The home page leads with a cinematic full-screen video of patrol vehicles. It signals “real operators on watch” in three seconds, instead of looking like another generic security-as-a-service site. The visual register is military-precise rather than tech-startup-modern, which matches what the firm actually is.
Service surface a prospect can deep-link to
Dedicated pages for each service line (Property Surveillance, Investigative Services, Asset Protection) so prospects can share the specific service they care about with stakeholders, and so the firm can rank in search for those specific service categories.
Pre-qualifying assessment form
The contact form isn’t a generic “tell us what you need.” It asks for property type and service interest upfront, so the leads that arrive are already scoped for a meaningful first call. Fewer back-and-forth rounds before scoping a real quote.
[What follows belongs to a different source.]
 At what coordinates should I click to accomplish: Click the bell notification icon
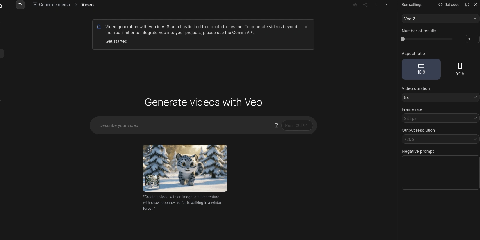pos(99,27)
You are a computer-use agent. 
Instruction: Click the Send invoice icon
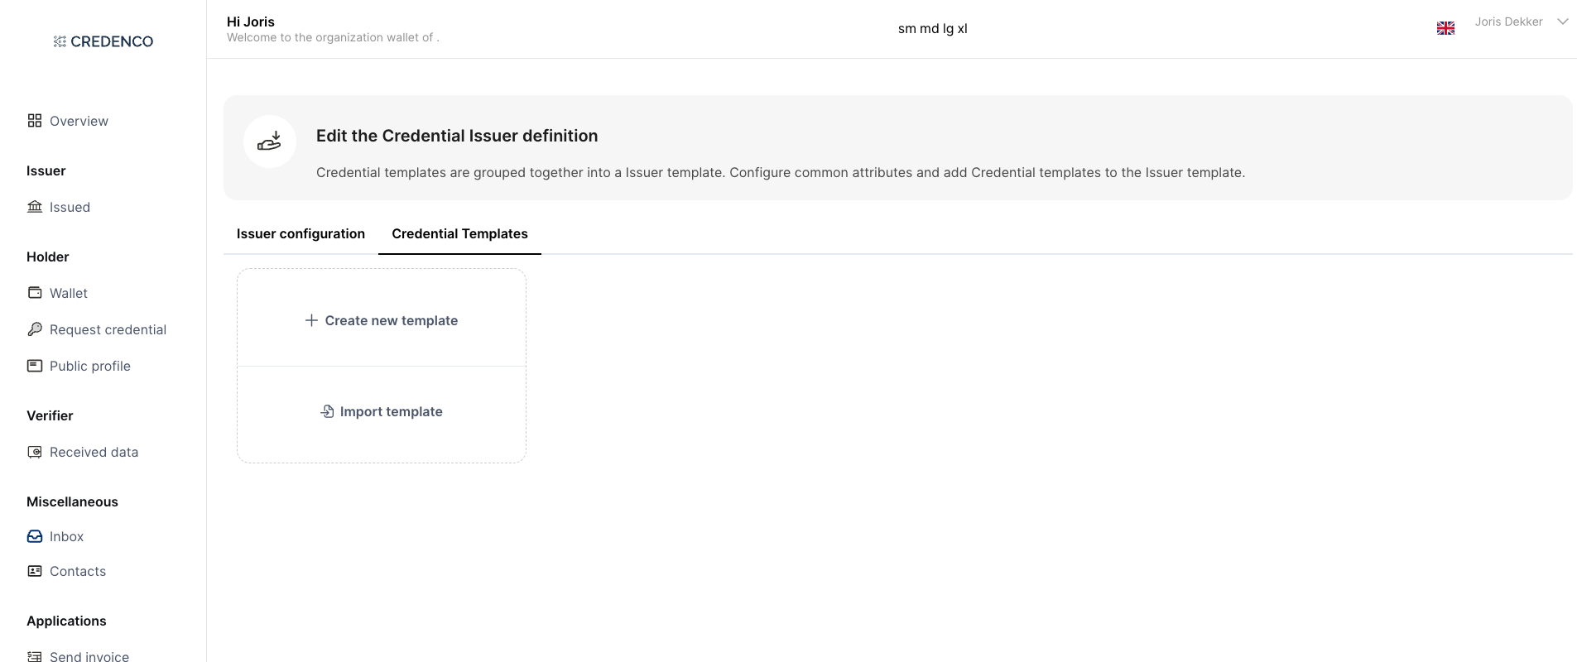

Interactive crime map for the served area
An overlay showing the threat surface in the firm’s coverage area. It does the educational work of explaining why the firm exists. Clients see the actual risk in their neighborhood, not just abstract security copy.
Outcome
- A business that didn’t exist before. Emissary went from a group of operators with no shared identity to a named firm with a brand, a domain, and a website prospects can find. That’s the difference between “I might hire you if I trust you personally” and “I might hire you because your firm looks like the right one.”
- First inbound leads within weeks of launch. The site began producing qualified inquiries from prospects who had no prior relationship with anyone at the firm. The conversion path word-of-mouth alone couldn’t reach.
- Pre-qualified inquiries instead of generic contact-form spam. Because the assessment form asks about property type and service interest upfront, the leads that come in already contain the context the firm needs to scope a quote.